A research team from the National Institute for Materials Science (NIMS) has pioneered an automated high-throughput system designed to generate extensive datasets from a single sample of a superalloy used in aircraft engines. This innovative system produced an experimental dataset comprising thousands of records in just 13 days, a process that would typically take conventional methods over seven years to complete.
The newly developed automated system is capable of producing Process–Structure–Property datasets, which detail interconnected processing conditions, microstructural features, and resulting yield strengths. This capability significantly enhances the speed at which researchers can gather crucial data necessary for advancing materials science, particularly in the development of high-performance superalloys.
Transforming Materials Research
The significance of high-precision experimental data cannot be overstated in the fields of material science and engineering. Such data is essential for understanding material mechanisms, developing theoretical frameworks, constructing models, and conducting numerical simulations. These datasets are particularly vital for optimizing the processing methods of heat-resistant superalloys, which are critical for applications in aerospace and other high-stress environments.
Typically, assembling comprehensive databases requires extensive time and financial resources. The NIMS team has addressed this issue with their new system, which can generate thousands of data points from a single sample of a Ni-Co-based superalloy. This specific superalloy was developed by NIMS for use in turbine disks of aircraft engines, underscoring its relevance in the industry.
The automated evaluation system utilizes a gradient temperature furnace to thermally treat the superalloy sample, effectively mapping a wide range of processing temperatures. Following this, measurements of precipitates and yield stress were conducted at various coordinates along the temperature gradient. This process was facilitated by a scanning electron microscope controlled by a Python API and a nanoindenter, allowing for rapid data collection and processing.
Future Applications and Goals
The implications of this research extend beyond the immediate results. The NIMS team plans to leverage this automated system to construct databases for various target superalloys and develop new technologies for acquiring high-temperature yield stress and creep data. Additionally, they aim to formulate multi-component phase diagrams, which are essential for effective materials design.
Through these efforts, the research team intends to explore new superalloys with desirable properties, employing data-driven techniques to achieve their goals.
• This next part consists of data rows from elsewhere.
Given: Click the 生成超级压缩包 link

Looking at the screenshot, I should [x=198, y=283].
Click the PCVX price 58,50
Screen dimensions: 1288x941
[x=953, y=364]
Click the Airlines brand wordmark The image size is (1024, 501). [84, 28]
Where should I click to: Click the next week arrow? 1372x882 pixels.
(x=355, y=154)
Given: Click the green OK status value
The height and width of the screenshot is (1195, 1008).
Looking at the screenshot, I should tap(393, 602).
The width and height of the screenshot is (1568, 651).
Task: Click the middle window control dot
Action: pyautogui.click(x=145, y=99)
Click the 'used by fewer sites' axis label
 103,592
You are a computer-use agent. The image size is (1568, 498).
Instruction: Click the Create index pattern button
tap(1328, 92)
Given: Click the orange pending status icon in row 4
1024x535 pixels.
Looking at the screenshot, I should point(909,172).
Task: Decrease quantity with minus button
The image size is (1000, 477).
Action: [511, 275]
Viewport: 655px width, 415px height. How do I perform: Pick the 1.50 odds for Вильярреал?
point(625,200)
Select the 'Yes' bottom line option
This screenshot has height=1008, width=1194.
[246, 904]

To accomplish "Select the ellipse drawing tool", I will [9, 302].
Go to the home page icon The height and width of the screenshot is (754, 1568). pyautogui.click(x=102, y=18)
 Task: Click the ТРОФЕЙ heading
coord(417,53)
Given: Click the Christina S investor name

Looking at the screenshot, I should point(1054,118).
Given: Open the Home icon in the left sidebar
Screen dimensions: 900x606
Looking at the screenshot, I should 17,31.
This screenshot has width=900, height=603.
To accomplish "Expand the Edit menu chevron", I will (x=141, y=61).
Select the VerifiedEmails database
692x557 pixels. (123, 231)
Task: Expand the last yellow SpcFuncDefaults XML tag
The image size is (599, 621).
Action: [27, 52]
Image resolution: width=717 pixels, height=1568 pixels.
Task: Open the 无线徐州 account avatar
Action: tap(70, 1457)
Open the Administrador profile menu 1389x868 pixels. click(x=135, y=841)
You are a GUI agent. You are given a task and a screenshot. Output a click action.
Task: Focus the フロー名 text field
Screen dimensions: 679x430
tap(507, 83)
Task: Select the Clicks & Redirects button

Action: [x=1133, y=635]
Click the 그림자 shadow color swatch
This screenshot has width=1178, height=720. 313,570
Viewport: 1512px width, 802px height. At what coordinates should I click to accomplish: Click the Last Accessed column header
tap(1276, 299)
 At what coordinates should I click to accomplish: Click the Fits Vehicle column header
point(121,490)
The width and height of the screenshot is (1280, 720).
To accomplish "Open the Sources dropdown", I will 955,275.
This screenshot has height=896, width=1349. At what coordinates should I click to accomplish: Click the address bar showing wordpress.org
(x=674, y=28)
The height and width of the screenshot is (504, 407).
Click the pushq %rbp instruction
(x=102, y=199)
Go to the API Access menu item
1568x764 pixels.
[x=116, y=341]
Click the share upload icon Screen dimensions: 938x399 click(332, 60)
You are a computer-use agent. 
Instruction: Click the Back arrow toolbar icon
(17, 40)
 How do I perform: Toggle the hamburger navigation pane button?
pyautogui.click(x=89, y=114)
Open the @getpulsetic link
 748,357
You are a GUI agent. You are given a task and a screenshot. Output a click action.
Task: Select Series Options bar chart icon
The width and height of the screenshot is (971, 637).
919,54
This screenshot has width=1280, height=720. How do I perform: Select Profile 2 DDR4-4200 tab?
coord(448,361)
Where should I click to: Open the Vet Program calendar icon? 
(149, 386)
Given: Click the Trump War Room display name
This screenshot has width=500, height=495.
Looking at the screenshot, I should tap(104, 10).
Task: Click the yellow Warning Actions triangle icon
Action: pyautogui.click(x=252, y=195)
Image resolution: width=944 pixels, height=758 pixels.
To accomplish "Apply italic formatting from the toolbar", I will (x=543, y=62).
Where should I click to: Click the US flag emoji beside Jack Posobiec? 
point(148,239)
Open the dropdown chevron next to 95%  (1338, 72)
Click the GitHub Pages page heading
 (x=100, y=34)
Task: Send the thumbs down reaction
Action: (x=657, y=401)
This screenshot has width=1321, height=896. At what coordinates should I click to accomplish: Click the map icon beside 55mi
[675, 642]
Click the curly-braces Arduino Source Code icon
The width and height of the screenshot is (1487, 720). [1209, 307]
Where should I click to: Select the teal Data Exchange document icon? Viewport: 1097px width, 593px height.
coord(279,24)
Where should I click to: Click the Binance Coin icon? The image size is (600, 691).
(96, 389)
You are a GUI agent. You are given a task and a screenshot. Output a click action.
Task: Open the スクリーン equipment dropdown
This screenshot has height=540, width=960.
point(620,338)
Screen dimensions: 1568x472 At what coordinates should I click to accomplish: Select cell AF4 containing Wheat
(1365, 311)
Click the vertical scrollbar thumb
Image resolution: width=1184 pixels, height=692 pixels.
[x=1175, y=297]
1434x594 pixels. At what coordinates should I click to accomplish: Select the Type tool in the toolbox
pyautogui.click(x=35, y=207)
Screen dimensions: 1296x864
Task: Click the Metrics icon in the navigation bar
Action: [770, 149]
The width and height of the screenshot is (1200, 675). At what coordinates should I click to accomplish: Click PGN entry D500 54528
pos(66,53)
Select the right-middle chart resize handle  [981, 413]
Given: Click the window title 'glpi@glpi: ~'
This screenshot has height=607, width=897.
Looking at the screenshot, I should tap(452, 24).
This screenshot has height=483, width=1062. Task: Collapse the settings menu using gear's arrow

A significant aspiration of this work is to fabricate new heat-resistant superalloys that could contribute to achieving carbon neutrality in the aerospace sector and beyond.
The findings of this research are documented in the journal Materials & Design, highlighting the system’s potential to revolutionize the way materials scientists approach the study and development of advanced materials.
For further details, see the publication by Thomas Hoefler et al in Materials & Design, dated November 11, 2025.